According to KARI researchers, vegetative material is obtained from locally growing varieties which have been bred with a superior strain. Data from KARI shows that two varieties have been predominantly grown in Kenya. The purple passion, the most common which does well in mid-attitude regions, has quick market returns but is susceptible to Fusarium wilt, brown spot and passion fruit woodiness virus complex. Whereas the yellow passion fruit does well in hot regions, it is highly tolerant to soil-borne diseases. The yellow passion fruit‘s strength is in its acidity content and strong flavour.
“The KARI fruit breeding programme initiated activities to improve yellow passion fruit including use of the yellow type as the rootstalk,” explains Mr Njuguna.
The passion fruit breeding programme is also supported by the Bill & Melinda Gates Foundation.
Fresh produce of passion fruit cultivated in the North Rift Valley, Western and Nyanza Provinces targets the local and regional markets. It is one of the leading commercial enterprises in the North Rift where the area under passion fruit is increasing rapidly. However, farmers in these regions face major challenges with quality planting materials, agronomic and pest and disease management. Diseases of economic importance are passion fruit woodiness virus complex, Fusarium wilt and brown spot. Majority of the growers apply sub-optimal fertilizers.
A local community group in Bungoma Good Neighbours that is supported by KARI, USAID and GIZ (previously PSDA GTZ) is focused on upscaling passion fruit in Western, Nyanza and Rift Valley Provinces. The chair of Good Neighbours Mrs Zippy Simiyu is instrumental in establishing 15 screenhouses for passion fruit production in Rift Valley (6), Western (7) and Nyanza (2) Provinces. Outputs from this initiative are targeting 200,000 households by 2015. To date 350,000 passion fruit seedlings have been distributed in this region. Another initiative spearheaded by KARI-Kitale recently disseminated 12kg of yellow passion fruit (cultivated on approximately 120 acres) and 17kg of purple passion fruit covering about 200 acres that contributes to a total of 360 acres in the North Rift. The bulk of the passion fruit goes to Uganda for juice processing.
KARI-Kitale also sells grafted seedlings and has been offering technical advice to farmers and directing them to registered nurseries such Good Neighbours, ESKAY and Lessos in Bungoma, Uasin Gishu and Nandi.
In Coast Province (Kilifi, Malindi, Kwale, Msambweni and South Coast), two KARI centres (KARI-Mtwapa and KARI-Matuga) have the capacity to train farmers on passion fruit agronomics, crop management practices and propagate various varieties of passion fruit including the yellow passion fruit (dominant variety (Passiflora edulis f. flavicarpa), KPF-4 and C5.
A recent survey spearheaded by Agricultural Business Development in Kwale and Msambweni indicates that over 3,808 passion fruit farmers have cultivated about 425ha of passion fruit or about 707,114 stems. The farmers earned Ksh154 million at farm-gate level and produced about 8,753 tonnes.

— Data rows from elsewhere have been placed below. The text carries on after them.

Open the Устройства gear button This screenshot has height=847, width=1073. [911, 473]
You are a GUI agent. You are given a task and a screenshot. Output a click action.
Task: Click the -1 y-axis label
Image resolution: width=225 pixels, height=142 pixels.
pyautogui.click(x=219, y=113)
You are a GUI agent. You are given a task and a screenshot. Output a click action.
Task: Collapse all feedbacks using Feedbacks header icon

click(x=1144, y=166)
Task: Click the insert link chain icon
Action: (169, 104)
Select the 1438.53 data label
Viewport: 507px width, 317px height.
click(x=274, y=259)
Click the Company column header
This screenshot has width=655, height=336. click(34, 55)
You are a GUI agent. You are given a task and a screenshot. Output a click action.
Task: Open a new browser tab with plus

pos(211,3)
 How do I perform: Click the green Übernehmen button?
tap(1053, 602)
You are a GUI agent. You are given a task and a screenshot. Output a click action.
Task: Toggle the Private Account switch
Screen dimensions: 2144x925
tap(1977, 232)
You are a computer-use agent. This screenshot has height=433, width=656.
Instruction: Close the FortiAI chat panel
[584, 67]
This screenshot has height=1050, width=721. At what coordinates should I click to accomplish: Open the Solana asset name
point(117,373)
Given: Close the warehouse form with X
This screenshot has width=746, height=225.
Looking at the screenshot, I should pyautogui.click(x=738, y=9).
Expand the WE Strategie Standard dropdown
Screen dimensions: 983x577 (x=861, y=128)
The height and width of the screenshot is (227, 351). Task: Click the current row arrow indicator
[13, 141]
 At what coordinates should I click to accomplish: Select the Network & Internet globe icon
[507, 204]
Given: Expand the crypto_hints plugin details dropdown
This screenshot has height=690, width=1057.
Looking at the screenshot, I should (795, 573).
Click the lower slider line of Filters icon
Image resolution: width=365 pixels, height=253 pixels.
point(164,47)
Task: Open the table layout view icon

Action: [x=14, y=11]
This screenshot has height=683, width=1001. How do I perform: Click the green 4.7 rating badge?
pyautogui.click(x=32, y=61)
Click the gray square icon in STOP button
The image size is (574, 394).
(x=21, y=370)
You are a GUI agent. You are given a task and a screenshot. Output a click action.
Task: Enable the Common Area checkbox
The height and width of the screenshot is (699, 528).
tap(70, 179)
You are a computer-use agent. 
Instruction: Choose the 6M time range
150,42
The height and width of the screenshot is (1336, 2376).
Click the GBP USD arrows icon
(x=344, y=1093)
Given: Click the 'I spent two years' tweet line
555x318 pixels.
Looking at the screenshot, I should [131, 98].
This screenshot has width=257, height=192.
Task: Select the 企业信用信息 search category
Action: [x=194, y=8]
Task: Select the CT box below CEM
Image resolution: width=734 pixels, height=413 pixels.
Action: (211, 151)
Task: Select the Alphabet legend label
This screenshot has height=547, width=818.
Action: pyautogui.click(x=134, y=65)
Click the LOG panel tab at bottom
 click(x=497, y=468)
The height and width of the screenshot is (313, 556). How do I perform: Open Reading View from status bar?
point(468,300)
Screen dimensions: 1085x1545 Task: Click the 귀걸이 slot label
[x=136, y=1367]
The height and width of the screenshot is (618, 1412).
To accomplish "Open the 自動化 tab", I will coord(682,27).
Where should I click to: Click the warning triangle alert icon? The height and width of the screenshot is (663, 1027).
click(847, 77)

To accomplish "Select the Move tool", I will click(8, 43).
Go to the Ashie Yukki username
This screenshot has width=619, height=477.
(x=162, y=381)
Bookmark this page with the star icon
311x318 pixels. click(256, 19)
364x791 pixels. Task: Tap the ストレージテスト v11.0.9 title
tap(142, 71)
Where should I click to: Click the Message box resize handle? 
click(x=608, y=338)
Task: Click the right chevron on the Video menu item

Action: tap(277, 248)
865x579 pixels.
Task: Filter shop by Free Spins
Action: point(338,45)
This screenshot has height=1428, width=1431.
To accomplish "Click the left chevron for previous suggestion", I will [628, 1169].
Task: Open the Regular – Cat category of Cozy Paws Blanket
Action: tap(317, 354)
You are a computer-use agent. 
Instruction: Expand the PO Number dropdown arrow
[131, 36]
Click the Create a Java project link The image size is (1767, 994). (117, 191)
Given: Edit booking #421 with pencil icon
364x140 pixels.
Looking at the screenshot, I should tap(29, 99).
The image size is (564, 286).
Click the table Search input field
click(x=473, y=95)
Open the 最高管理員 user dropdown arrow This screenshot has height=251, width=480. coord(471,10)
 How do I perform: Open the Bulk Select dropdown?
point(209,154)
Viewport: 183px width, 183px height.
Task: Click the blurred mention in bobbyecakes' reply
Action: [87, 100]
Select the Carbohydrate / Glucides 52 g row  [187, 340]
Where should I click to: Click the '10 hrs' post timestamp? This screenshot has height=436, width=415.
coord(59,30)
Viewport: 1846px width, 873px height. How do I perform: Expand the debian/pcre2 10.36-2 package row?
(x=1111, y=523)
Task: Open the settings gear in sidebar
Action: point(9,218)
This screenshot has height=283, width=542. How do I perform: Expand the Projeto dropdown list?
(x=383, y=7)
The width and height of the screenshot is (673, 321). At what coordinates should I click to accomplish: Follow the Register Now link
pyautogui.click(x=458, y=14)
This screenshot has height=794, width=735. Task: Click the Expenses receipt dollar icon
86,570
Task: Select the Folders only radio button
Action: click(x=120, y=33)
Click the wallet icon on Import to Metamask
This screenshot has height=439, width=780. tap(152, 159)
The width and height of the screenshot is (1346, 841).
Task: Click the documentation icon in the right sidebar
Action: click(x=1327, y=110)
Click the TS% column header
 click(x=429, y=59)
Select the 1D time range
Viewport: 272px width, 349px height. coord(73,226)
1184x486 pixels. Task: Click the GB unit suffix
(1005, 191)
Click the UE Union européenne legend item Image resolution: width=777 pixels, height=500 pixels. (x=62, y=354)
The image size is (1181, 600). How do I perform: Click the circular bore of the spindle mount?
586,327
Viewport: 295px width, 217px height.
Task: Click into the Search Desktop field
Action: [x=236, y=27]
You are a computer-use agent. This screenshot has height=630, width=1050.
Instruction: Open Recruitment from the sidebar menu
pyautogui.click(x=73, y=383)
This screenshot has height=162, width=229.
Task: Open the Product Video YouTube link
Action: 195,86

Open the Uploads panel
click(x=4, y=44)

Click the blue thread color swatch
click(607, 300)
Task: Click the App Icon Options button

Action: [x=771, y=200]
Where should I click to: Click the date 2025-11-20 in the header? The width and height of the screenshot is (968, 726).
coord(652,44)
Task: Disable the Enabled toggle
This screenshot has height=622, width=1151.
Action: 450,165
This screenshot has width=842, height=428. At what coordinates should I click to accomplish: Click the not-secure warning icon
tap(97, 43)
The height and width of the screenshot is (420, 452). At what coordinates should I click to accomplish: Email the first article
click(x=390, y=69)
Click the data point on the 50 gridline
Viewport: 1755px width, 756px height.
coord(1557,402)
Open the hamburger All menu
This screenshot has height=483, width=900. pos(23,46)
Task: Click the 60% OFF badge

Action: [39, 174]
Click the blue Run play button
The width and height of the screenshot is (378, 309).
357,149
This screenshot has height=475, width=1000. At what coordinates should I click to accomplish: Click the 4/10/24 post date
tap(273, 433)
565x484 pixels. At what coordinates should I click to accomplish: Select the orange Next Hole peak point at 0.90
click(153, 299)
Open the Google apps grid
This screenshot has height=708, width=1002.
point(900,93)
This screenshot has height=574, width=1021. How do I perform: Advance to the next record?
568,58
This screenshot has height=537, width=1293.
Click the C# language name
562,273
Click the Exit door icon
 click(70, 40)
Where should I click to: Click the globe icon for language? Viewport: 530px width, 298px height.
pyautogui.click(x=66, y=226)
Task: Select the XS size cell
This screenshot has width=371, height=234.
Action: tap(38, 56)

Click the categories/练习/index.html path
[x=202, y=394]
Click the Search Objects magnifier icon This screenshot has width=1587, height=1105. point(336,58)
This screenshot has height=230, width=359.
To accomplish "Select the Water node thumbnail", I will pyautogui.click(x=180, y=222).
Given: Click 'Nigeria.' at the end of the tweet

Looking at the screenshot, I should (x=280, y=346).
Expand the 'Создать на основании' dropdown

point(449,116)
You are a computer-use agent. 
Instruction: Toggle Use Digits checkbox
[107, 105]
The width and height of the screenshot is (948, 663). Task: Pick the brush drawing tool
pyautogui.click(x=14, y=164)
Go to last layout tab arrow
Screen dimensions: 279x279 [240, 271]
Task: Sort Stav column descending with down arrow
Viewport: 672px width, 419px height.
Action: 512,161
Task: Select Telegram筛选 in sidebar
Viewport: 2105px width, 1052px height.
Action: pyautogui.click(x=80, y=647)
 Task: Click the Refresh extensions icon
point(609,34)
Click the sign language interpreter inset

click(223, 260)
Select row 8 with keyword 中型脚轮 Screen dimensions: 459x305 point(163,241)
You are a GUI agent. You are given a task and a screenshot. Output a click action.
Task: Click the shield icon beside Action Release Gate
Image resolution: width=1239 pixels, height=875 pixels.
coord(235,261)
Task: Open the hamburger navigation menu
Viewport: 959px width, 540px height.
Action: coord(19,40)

KARI research activities have developed passion fruit varieties that are pest and disease tolerant as well as high yielding and suited for coastal region. Genes from the yellow passion fruit which does well in Coast have been combined with the purple highland variety to produce a superior hybrid. The new hybrids have fruit that is sweeter and good for juice processing.